■ 課題一覧
• a. 引用文の「また2010年発売の」で始まる段落を、主な事実を残して短い箇条書きにまとめよ。
• b. 引用文に書かれた事実について、次の問いに答えること。
(i) 『エースコンバット5』は何年に発売されたか。
(ii) 『マッハストーム』は何年に登場したか。
(iii) 『マッハストーム』は、初心者には飛ばすことさえ難しいという『エアーコンバット22』の問題点を、何を導入して解決したか。
• c. 引用文の「ゲームプレイの目的自体は、敵」から「の手軽さを獲得していました。」までを、一字も変えずに書き写せ。

■ 引用文
⟨

2004年発売の『エースコンバット5』ではキャンペーンの他にアーケードモードが搭載されています。制限時間内に規定の敵機を撃破するというシステムを筆頭に、空中給油やルート分岐など『エアーコンバット22』的な要素が強いものの、敵機の挙動や時間制限はシビアでなく比較的遊びやすいものでした。


また2010年発売の『エースコンバットX2』のSPミッション2「Ace of Aces」では、『エアーコンバット22』のドッグファイトモードを彷彿とさせるような100機撃墜ミッションが導入されています。3DS向けに2011年末に発売した『エースコンバット3D クロスランブル』では、『エアーコンバット22』の曲であるSurrender MeとIf the Sky is Burnin' Out!のアレンジ楽曲を収録しています。
『エアーコンバット22』の系譜に繋がるタイトルとしてアーケード向けのフライトシューティングゲーム『マッハストーム』の存在も忘れてはなりません。直接的な関係は『エースコンバット アサルトホライゾン』にありますが、2013年に登場した『マッハストーム』は、『エアーコンバット22』の問題点である全くの初心者だと飛ばすのさえ難しいことを、DFMを導入することで解決したタイトルであった事がわかります。
ゲームプレイの目的自体は、敵機に撃墜されずにボスを撃破するという点で似ていますが、敵機が続々とプレイヤーの前に登場し、『アサルトホライゾン』譲りのDFMによって操縦桿はエイミングに集中するだけで良いこと、とにかくミサイルと機銃を使って敵機を倒しまくれることなど、難しい操縦を上手く省略しアーケードゲームとしての手軽さを獲得していました。

⟩

■ データ
⟨

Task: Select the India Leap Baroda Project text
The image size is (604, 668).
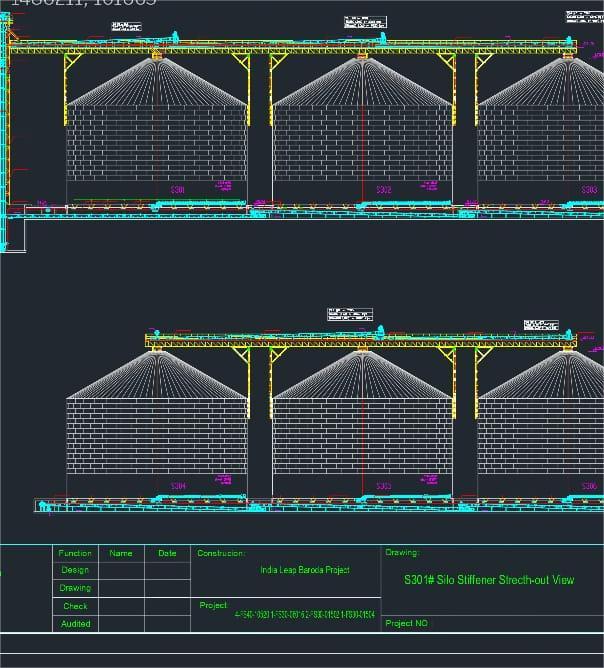Action: coord(305,570)
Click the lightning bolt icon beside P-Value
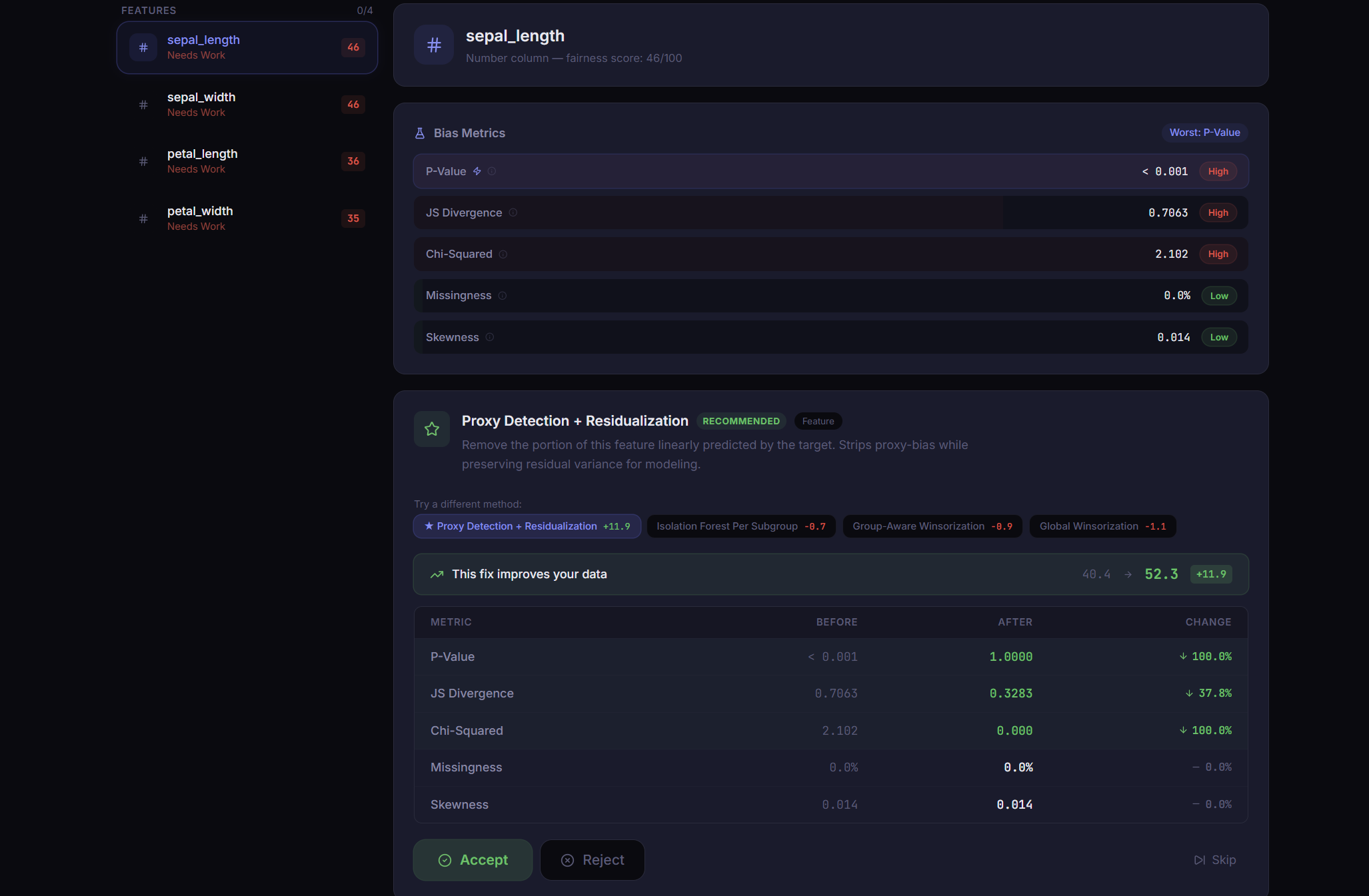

⟩

■ 解答
• a.
- 2010年発売の『エースコンバットX2』のSPミッション2「Ace of Aces」に、『エアーコンバット22』のドッグファイトモードを思わせる100機撃墜ミッションがある。
- 2011年末に発売された3DS向け『エースコンバット3D クロスランブル』には、『エアーコンバット22』の曲Surrender MeとIf the Sky is Burnin' Out!のアレンジが収録されている。

• b.
(i) 2004年
(ii) 2013年
(iii) DFM

• c.
ゲームプレイの目的自体は、敵機に撃墜されずにボスを撃破するという点で似ていますが、敵機が続々とプレイヤーの前に登場し、『アサルトホライゾン』譲りのDFMによって操縦桿はエイミングに集中するだけで良いこと、とにかくミサイルと機銃を使って敵機を倒しまくれることなど、難しい操縦を上手く省略しアーケードゲームとしての手軽さを獲得していました。